> FRAGMENTO DEL TEXTO
━━━

Octubre y noviembre de este año
han sido meses de movilización social, fruto del hartazgo más que de un cuerpo
de ideas profusamente difundidas en la perspectiva de una revolución.
Resentimiento germinado en la exaltación del individuo a través del mercado. No
hay ideas, es una lucha abierta por el poder en la cual falta interpretar el
silencio de gobernadores y alcaldes.
En el campo de la opinión
publicada, el gobierno federal ha sido vapuleado. Todos sus recursos, los del
gobierno, le han servido de muy poco, revelador de un aparato público en plena
desarticulación, incapaz de enfocar su interés de sobrevivencia ante la
emergencia, lejos de atender a cabalidad los compromisos institucionales del
servicio público. El gobierno en su conjunto –niveles y poderes- es una
maquinaria que, según hace tiempo confeso el ex presidente Miguel de la Madrid,
se encuentra aceitada por la corrupción.
Una vez le pregunté a un
funcionario de la desaparecida secretaría de la función pública qué ocurriría
si el incumplimiento de las normas por parte de los servidores al servicio del estado
fuera efectiva y eficazmente sancionado. Su respuesta fue: se paralizaría el gobierno. De ese tamaño es el mal.
¿Qué clase de régimen tenemos?
Constitucionalmente, una república. Pero de acuerdo con mi querida Mary
Shelley, las instituciones republicanas reducen las diferencias de clase entre
los habitantes del país que las adopta. Los datos sensibles me dicen que no es
el caso de México. Aquí el régimen es oligárquico, sólo por un breve periodo
(1934-1940) se hicieron esfuerzos reales por fortalecer la república.

━━━

> LISTADO PROPORCIONADO
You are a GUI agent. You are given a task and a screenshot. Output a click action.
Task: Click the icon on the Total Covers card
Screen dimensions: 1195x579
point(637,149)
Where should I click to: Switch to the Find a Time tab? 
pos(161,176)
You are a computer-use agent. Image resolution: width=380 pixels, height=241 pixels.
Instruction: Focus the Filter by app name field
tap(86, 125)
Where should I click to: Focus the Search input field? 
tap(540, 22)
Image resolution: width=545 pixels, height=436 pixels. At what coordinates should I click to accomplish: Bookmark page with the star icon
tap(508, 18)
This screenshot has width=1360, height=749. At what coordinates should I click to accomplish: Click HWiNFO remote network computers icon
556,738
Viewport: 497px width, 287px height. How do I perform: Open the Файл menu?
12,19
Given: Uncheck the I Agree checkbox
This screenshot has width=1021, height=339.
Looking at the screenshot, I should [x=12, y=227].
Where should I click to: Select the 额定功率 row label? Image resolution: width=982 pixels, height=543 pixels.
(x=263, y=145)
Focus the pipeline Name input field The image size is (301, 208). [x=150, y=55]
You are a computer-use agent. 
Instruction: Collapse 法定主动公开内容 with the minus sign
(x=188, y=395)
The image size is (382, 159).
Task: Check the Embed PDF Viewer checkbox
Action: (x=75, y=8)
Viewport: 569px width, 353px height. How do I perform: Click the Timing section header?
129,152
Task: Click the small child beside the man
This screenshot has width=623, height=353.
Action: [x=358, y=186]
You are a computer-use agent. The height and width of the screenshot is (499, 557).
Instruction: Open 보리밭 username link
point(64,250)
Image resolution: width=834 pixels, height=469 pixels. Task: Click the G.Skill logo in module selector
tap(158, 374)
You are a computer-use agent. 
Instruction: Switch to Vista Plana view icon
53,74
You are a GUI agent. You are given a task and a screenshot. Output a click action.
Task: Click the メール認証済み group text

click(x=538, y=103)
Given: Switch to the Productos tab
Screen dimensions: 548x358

━━━

> EJERCICIO 1
Según el texto sobre el régimen mexicano, ¿qué respondió el funcionario de la secretaría de la función pública?
> EJERCICIO 2
Prolonga el texto sobre el régimen mexicano con un párrafo que arranque después de su última oración.
El listado es un material independiente del texto.

> RESPUESTA DEL EJERCICIO 1
Respondió que se paralizaría el gobierno.

> RESPUESTA DEL EJERCICIO 2
Y no hablemos de los grandes escándalos surgidos al calor del uso indebido del servicio público, de eso nos enteramos hasta el cansancio y sin pausa. Y qué decir de las pillerías no publicitadas que se cometen a diario. Recursos públicos que se sustraen del erario para engordar carteras, que cuando se llegan a descubrir se les oculta de inmediato y aquí no ha pasado nada. Recursos también utilizados para obtener favores sexuales o estúpidamente aplicados para proporcionar chofer y vehículo para trasladar a los hijos menores de funcionarios. En la burocracia se ve tan normal, es un derecho “adquirido” al puesto. De nada han servido auditorías, contralorías, ni el servicio profesional de carrera. La norma reducida a construir el teatro de la simulación.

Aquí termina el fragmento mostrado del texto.